Among the entries that follow, find the lines containing the string "Adjust" and copy them.

[Supplied entries Boundary: Start]

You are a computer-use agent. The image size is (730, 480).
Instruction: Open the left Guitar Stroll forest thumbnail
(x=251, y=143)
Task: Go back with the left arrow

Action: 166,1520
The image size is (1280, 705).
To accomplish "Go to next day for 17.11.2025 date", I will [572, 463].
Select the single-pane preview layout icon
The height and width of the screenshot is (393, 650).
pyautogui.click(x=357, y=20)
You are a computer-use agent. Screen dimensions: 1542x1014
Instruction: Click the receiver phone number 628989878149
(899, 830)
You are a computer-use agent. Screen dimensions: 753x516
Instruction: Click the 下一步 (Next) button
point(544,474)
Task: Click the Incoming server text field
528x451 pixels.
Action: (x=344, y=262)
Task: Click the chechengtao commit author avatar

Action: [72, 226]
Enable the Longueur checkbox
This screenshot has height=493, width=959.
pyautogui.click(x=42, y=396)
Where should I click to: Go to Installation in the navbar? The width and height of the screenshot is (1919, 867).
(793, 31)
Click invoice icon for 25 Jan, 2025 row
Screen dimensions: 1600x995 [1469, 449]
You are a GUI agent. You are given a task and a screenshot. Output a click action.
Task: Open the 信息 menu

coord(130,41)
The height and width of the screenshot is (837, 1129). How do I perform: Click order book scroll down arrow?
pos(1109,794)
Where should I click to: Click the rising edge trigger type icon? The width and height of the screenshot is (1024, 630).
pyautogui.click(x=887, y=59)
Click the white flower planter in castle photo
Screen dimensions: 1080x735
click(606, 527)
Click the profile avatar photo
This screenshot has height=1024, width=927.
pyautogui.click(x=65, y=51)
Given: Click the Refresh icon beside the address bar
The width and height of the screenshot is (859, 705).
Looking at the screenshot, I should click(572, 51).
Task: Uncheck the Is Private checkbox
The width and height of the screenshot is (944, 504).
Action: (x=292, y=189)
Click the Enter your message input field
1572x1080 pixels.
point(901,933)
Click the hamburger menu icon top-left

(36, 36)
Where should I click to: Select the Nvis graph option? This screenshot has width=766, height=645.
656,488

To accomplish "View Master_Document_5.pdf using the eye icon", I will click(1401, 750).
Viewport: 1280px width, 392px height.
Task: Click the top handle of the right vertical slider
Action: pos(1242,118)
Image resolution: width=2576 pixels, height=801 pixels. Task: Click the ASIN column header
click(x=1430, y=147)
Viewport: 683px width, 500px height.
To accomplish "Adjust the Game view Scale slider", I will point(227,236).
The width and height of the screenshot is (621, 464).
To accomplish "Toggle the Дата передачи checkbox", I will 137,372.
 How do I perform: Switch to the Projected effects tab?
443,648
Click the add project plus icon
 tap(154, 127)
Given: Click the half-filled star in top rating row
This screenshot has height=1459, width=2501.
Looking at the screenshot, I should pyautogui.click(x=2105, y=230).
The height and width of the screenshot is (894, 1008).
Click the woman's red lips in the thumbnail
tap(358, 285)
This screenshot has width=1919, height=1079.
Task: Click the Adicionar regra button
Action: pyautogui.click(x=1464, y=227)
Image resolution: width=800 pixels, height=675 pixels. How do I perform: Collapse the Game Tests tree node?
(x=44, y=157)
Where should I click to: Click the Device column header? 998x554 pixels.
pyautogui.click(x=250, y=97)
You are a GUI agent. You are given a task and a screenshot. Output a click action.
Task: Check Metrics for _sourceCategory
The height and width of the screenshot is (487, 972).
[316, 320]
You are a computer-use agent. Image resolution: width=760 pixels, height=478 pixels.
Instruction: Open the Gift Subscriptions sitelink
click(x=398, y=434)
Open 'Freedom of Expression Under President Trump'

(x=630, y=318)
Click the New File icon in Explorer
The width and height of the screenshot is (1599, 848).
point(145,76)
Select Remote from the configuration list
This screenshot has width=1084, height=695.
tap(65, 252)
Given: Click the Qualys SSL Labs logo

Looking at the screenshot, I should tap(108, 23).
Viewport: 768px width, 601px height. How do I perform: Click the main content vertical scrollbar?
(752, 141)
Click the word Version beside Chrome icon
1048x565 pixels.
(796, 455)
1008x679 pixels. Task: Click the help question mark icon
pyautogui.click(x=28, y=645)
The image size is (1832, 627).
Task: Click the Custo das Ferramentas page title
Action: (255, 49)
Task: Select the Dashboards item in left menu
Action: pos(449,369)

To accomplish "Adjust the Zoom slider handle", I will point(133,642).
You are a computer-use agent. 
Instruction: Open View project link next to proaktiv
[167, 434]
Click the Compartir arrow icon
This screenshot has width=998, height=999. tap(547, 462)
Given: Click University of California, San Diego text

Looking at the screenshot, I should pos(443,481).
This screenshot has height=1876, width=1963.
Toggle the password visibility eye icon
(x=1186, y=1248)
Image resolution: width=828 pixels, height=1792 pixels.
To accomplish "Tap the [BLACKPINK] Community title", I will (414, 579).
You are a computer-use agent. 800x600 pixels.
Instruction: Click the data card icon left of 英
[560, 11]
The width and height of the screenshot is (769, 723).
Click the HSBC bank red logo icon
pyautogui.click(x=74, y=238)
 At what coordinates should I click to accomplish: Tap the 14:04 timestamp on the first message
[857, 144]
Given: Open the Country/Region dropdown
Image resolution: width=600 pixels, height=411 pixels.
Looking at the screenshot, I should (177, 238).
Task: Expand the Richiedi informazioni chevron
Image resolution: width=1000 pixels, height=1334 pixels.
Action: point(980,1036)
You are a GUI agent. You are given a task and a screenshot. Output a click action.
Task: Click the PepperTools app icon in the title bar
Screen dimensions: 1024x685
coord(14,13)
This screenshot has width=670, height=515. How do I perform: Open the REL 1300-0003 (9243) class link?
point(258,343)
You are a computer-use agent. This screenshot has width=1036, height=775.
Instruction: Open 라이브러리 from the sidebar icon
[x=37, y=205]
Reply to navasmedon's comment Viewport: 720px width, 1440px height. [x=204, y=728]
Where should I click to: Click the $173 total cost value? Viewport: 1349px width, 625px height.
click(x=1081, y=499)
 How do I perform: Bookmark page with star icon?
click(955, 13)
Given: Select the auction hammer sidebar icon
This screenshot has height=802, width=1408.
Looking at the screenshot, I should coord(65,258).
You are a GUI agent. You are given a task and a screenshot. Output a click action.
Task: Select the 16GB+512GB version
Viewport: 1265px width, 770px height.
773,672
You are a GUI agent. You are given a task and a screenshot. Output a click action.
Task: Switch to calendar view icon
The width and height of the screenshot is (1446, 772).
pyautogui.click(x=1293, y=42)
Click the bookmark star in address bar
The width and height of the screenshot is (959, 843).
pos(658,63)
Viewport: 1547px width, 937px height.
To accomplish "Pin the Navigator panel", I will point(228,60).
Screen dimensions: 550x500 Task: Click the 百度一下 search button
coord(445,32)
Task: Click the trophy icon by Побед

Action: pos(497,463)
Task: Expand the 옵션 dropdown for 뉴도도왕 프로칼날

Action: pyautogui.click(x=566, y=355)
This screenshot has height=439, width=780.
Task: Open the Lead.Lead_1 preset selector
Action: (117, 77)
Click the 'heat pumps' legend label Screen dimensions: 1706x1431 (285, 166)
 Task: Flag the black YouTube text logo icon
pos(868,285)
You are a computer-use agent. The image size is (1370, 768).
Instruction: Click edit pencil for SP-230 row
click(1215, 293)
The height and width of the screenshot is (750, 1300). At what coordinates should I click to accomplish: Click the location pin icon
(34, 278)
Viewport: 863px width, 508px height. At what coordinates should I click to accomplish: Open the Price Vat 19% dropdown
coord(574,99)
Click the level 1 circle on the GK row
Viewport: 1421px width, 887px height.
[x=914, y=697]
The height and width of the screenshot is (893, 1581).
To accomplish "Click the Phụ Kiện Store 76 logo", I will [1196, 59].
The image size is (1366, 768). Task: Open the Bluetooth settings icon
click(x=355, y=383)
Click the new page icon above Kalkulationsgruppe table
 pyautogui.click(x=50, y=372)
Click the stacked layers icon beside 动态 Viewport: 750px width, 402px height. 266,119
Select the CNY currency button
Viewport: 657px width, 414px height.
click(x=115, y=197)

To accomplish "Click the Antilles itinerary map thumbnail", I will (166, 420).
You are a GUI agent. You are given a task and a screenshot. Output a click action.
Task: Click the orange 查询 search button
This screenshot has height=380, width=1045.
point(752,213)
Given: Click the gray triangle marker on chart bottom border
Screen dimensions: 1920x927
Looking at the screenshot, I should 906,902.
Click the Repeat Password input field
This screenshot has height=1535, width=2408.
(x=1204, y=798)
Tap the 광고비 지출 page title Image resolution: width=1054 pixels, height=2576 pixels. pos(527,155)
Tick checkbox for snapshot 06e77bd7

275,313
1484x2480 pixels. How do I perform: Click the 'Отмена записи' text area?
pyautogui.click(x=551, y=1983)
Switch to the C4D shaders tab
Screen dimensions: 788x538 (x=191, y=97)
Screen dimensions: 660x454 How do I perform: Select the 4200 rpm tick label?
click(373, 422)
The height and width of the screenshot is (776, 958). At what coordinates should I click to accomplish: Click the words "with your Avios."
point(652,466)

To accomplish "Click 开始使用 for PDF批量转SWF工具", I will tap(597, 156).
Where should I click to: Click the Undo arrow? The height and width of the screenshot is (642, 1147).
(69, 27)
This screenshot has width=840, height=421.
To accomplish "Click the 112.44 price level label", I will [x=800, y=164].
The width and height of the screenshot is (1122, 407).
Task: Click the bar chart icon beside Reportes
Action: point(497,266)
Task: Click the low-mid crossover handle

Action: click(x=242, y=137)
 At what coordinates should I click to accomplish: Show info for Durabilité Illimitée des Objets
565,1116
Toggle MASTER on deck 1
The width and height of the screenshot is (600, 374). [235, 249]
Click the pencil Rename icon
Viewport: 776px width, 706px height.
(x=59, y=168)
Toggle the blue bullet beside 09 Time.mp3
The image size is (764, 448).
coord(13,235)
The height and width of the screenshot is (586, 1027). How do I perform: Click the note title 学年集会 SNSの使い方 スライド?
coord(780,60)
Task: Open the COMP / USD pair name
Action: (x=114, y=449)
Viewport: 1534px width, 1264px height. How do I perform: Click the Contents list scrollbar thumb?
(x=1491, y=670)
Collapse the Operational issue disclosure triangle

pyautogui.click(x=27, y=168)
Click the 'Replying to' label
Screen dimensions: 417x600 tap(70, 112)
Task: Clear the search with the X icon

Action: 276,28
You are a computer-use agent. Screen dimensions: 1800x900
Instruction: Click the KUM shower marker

[Supplied entries Boundary: End]

Your response:
To accomplish "Adjust the Game view Scale slider", I will point(227,236).
To accomplish "Adjust the Zoom slider handle", I will point(133,642).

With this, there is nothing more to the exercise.